Anyone who believes that ‘wearing your heart on your sleeve’ is a badge of genuineness to be admired, might reconsider that view after experiencing this exhibition by the reclusive artist Max P. Gegenüeber.
The setting is certainly enticing: a quasi-mystical, quasi-medical space has been created in the gallery, inviting us to learn from whatever higher authority might temporarily be in control here. Low-level greenish lighting provides some ambiguous atmospherics – unsympathetic to anyone who visits with a hangover, but no doubt suitably evocative for others.
Gegenüber’s brief foray into the world of fashion design in the late 1990s partly influenced the conception of this show; but it is her background in the therapeutic sciences that has more commonly informed her practice in recent years. Her work follows a long tradition of aestheticising human anatomy, going back to Da Vinci and beyond. The use of her own body as a shaper and mark-maker is not especially original, and would seem to owe much to the art of Ana Mendieta in particular; but since Gegenüeber is rarely seen in public, these traces and imprints are a strangely effective substitute presence.
There is certainly plenty to view here. We encounter large and small wispy drawings on all of the walls, artefacts mounted in miscellaneous display cabinets, and a series of folded, creased, crumpled and rolled paper sculptures that range across the floor, representing more or less recognisable parts of the human form.
No facial features are seen anywhere.
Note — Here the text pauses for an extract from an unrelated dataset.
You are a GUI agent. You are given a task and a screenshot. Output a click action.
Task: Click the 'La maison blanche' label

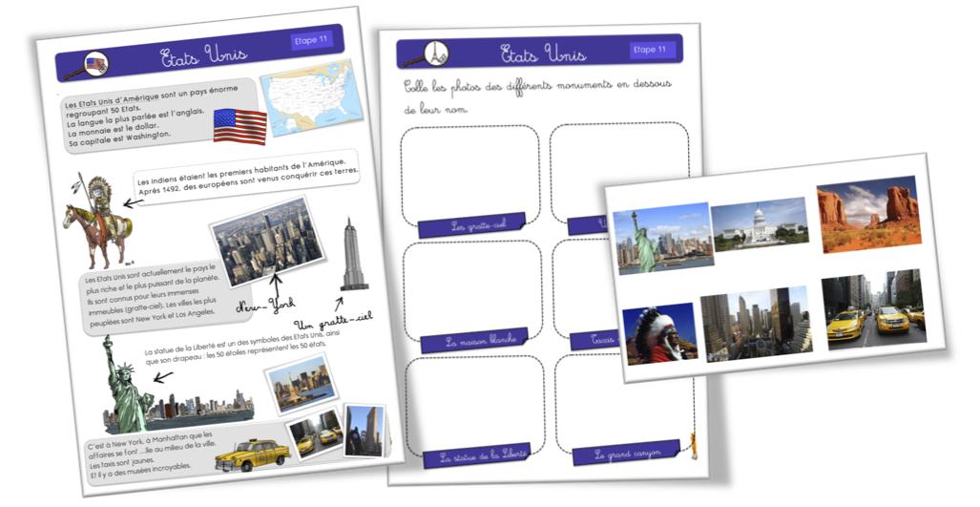tap(473, 340)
This, combined with the stiffly static attitude of all the figures, results in the whole assemblage having very little emotional content.
Unless, that is, the shock-value of the central conceptual conceit counts as emotional impact. For throughout the individual pieces here, the insides of the organism have become the drapery on the surface. Not just a heart on a sleeve, but a heart as a sleeve; viscera as a shirt-front; nerve-endings forming the hem of a dress. In exchange, the conventions of clothing have been internalised – literally. Through cross-sections and cutaways, we see vessel networks and skeletal segments replaced by scarves, stockings and bolts of embroidery.
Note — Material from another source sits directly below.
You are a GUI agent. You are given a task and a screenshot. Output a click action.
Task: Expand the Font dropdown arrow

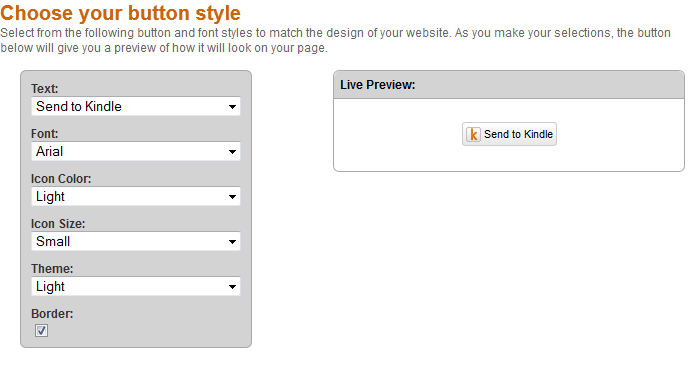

The wandering piano track being piped from a speaker high up in one corner could evoke the music now routinely requested as background for surgical operations, or the endless loop that plays in the clothing hall of a department store – but either way, it has the unfortunate effect here of unnerving things further, rather than soothing.
There is some metaphor being groped for at the core of all this, but one feels that the artist has not quite succeeded in articulating it very completely to herself. How much more difficult is it therefore for us as the viewers to grasp any meaning.
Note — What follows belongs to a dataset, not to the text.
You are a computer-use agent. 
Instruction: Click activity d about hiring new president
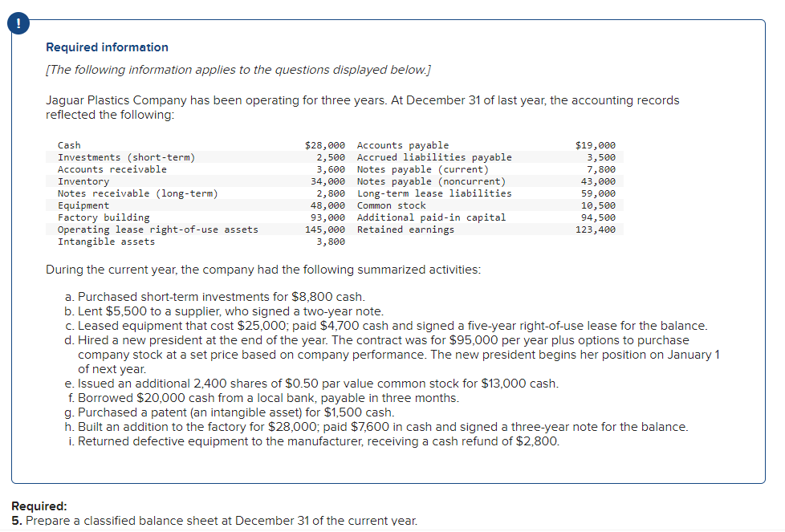click(392, 355)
The challenges here are compounded by some distinctly strange curatorial decisions. Unusually, we are directed to enter the gallery by what would normally be the rear entrance. The first works we encounter are the most complete examples of the theme of the exhibition, with subsequent ones being less and less developed stages of the idea. The wall-mounted interpretation panels first describe the conclusion of the commission, and next to the door as we leave there is information on its original inception. One has the distinct sense of being guided through this exhibition in completely the wrong direction.
In conclusion, I have not seen any of this work yet; but I am convinced that when I do, this is what I will feel.
Dave Pritchard / August 2020
It had been intended to stage a performance in the space shortly after the launch, which would have helped considerably to animate the installation. The event however was unfortunately cancelled, after the dancer and choreographer were prevented from reaching the venue by heavy flooding and road closures.